I learned in the open card sort that some of the words on my items were "leading." A noticeable portion of participants used a lexical matching strategy (i.e., if the word "psychology" was in the item somewhere, they automatically grouped the item into a "psychology" category even if the content was semantically unrelated). In reality, users visiting my website may already have an idea of what they're looking for, so I'm less concerned about it than I would be for a site for which people are expected to be complete novices.
After corrections, three strong categories remained: About/links, designs, and volunteering. Although "Academia" and "Research" were also popular, the items assigned to these categories varied extensively. Since the three main categories had little variation, I set them and their items aside. Next, I wanted to figure out how participants would sort the fuzzier items distributed across the remaining categories with a closed card sort.
The Closed Card Sort.
To reduce the massive attrition rate and to simplify the task, I made the following changes to the new set of cards:
I removed semantically duplicated items ("Psychology research topics" vs "Research studies I've presented")
I tried to eliminate leading words without oversimplifying the items to the point of abstraction or ignoring the importance of context. Research is research, for example. The word had to stay, and participants in the open card sort had showed me that they felt the word belonged high up in the architecture.

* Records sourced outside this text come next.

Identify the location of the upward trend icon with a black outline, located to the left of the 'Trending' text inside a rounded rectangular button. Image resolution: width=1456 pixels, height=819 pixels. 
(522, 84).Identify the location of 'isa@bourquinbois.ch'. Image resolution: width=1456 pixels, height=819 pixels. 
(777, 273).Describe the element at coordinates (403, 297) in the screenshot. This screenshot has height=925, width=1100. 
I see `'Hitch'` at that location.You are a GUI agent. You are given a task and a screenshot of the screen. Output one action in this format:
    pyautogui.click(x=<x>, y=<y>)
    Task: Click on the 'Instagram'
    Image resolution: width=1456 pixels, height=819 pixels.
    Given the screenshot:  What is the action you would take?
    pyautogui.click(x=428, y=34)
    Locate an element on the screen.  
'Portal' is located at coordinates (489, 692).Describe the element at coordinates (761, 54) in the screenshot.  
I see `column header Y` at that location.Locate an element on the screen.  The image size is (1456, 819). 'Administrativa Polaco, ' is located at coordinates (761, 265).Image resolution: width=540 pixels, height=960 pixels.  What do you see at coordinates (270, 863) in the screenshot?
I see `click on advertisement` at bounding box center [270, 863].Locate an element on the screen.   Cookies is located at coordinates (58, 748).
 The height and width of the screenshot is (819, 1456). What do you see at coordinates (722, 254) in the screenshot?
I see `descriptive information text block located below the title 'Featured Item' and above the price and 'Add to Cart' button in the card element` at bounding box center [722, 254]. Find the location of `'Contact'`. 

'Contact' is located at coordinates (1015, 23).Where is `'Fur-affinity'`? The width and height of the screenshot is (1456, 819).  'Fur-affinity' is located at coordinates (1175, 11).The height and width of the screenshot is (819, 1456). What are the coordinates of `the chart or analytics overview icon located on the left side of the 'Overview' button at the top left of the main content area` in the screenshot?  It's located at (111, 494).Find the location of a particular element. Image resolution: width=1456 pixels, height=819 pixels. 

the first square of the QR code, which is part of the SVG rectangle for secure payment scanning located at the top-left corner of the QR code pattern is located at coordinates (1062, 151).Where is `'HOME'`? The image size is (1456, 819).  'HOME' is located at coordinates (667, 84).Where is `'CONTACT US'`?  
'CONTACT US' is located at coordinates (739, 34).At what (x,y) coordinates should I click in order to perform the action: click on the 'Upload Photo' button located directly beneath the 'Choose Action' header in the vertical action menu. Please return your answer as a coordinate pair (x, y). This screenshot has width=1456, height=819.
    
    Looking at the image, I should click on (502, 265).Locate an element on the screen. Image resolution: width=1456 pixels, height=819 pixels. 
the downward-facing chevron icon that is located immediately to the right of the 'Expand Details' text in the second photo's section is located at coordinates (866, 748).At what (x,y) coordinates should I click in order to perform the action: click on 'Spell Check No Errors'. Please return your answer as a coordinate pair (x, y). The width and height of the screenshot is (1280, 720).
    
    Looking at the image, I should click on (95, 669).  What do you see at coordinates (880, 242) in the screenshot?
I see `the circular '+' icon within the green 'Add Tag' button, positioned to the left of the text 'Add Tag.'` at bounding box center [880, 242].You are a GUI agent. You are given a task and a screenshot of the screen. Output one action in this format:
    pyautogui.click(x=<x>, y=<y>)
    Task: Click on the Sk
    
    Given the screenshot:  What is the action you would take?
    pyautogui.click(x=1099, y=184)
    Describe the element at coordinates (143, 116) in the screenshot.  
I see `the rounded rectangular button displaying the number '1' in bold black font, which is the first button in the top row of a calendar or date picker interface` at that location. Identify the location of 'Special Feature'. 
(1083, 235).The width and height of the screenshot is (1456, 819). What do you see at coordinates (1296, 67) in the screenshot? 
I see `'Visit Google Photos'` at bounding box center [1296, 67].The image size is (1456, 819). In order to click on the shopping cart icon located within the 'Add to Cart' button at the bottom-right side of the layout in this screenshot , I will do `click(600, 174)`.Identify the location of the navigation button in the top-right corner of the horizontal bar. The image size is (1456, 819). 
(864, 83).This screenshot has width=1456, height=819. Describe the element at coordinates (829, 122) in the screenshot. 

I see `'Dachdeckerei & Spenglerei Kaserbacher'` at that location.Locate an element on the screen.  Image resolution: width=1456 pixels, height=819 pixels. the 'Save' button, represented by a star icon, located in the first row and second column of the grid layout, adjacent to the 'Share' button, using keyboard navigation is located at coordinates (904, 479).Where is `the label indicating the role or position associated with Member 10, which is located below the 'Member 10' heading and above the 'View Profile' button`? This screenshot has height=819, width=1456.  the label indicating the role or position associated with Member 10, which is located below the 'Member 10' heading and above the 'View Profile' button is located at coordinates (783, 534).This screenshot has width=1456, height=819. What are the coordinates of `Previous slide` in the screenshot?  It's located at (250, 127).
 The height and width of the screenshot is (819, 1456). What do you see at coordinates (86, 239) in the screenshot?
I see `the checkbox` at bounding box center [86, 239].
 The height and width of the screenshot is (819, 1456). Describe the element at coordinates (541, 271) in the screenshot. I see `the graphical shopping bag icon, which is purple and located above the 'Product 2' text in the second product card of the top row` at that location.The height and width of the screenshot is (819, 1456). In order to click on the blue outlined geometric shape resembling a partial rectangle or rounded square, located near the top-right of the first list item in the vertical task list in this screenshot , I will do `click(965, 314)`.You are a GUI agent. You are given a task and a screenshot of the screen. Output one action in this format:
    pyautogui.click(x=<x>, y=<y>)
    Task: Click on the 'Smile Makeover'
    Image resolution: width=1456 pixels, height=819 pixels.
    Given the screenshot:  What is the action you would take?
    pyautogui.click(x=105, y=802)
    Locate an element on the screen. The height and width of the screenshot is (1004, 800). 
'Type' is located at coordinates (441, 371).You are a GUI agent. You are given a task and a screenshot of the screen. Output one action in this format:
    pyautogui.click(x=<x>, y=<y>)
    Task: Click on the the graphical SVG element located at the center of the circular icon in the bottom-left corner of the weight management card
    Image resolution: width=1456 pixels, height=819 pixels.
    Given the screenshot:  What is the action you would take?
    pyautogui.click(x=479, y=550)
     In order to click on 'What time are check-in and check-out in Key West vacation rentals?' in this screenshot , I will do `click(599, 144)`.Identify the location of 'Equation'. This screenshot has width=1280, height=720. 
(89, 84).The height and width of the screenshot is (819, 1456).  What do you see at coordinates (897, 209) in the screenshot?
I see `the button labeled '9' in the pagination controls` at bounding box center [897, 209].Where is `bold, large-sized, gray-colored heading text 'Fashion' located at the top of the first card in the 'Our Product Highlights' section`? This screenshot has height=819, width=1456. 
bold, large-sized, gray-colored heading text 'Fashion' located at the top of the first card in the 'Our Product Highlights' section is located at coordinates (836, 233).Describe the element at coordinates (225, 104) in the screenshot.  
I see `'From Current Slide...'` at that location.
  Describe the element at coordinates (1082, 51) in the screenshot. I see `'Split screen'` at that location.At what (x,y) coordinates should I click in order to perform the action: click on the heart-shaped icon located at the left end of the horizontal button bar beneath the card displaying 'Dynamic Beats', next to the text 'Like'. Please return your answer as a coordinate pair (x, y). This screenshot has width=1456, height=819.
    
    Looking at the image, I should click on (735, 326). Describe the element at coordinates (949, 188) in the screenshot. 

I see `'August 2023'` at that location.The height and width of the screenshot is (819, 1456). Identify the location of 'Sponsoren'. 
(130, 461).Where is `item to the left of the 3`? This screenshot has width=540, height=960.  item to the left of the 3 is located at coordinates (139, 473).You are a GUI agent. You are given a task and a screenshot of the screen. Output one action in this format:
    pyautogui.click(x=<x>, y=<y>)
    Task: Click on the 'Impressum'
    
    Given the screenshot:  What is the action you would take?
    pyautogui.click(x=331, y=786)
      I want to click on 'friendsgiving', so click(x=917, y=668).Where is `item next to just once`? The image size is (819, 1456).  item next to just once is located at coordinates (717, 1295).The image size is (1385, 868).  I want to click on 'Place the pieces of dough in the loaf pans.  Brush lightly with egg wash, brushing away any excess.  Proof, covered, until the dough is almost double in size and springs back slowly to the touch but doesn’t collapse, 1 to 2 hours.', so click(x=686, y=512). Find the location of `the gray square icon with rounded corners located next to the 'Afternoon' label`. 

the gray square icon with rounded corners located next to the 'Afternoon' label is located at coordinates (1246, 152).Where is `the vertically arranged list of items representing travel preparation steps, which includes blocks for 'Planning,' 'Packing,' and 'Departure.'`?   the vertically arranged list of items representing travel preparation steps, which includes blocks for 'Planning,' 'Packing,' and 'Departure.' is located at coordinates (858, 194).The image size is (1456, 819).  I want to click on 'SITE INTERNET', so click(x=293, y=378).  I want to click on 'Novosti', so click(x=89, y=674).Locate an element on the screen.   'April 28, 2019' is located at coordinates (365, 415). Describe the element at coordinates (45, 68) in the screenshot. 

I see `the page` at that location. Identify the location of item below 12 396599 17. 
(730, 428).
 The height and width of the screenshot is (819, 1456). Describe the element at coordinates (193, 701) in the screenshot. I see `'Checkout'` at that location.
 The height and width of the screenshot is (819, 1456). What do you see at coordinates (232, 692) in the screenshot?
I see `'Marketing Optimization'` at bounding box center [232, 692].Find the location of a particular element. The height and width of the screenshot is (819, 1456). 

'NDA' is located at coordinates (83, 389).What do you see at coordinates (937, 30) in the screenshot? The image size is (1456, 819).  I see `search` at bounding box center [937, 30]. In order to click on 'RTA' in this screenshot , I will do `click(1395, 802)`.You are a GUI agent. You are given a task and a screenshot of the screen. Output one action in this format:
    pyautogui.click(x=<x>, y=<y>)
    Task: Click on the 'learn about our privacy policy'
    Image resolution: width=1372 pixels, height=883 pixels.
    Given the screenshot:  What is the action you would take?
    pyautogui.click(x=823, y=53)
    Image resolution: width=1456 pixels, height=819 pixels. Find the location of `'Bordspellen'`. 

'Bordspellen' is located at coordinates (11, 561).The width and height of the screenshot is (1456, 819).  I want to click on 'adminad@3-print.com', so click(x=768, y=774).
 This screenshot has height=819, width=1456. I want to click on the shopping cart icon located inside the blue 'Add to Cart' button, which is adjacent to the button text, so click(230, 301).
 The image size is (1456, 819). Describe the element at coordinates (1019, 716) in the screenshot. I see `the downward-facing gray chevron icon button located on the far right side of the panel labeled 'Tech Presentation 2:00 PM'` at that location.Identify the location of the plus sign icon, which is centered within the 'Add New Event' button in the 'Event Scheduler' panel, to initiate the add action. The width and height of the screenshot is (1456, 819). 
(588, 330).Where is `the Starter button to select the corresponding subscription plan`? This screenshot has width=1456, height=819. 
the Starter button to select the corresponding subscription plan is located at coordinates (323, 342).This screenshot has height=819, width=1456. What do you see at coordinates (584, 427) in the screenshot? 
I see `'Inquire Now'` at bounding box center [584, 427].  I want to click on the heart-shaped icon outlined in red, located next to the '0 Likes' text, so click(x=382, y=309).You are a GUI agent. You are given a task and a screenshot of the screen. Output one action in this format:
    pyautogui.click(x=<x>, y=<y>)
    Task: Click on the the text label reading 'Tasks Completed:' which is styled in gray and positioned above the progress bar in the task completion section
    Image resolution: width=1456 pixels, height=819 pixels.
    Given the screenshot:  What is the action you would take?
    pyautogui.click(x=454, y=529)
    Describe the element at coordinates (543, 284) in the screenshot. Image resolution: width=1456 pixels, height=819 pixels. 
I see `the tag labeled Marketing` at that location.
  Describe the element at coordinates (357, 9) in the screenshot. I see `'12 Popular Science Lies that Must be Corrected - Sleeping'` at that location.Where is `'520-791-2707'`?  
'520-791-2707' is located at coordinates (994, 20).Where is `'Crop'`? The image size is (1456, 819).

I reduced the item complexity for easier comprehension. As an example, I changed one of my items from "Contributions I've made as a website content writer and designer on a data literacy project" to "Content writing for a data literacy project."
I ended up with 10 cards instead of 20. Each one represented a fuzzy item from the open card sort. I chose the following categories based on the open card sort data:
Honors and awards
Service (I chose this word instead of volunteering because some of the remaining items could be considered service, but not volunteering... And in retrospect, maybe I should have left it as volunteering.)
I distributed the study in different Facebook groups and Slack channels to ensure random sampling and user variety (but also so that I wouldn't irritate the same people too much). In a perfect world, I'd invite some participants back for a re-test to see what they think of the new arrangement.
The attrition rate dropped significantly (yay!).
Immediately, there was high agreement for several items that had been fuzzy in the open card sort. Academic research, teaching, and honors/awards.
All but three of the 10 cards found reliable homes in one of the three main categories.
My decision to use "service" as a category did not serve me well (see what I did there?). Another possibility was that none of the items fit strongly into that category. Perhaps both were true, but I lean toward the latter.
In the open card sort, 50% of participants grouped the Service-Learning item into "Service" and 50% assigned it to other categories. However, when categories were provided in the closed card sort, participants grouped Service-Learning under "Teaching." This shows the potential power of context! It also contradicted where I had originally housed the item, which had always lived under "Service."
So which items were still fuzzy? The same items that had been giving me trouble before starting this whole study! Mentorship and guest blog posts/podcast episodes remained enigmatic. One participant even lamented about how tough it was to categorize them.
"This is hard! Guest blog/podcast content and service-learning projects could be either service or teaching, I think. Data literacy content could also go a few places."
Web design as a category seems similar enough to be subsumed into Design, but I will have to test that assumption. Since mentorship and guest blog posts/podcasts are still fuzzy, I assigned them to the categories on which they ranked highest in the closed card sort.
My next step is to run a tree test to assess the fit of this architecture in context!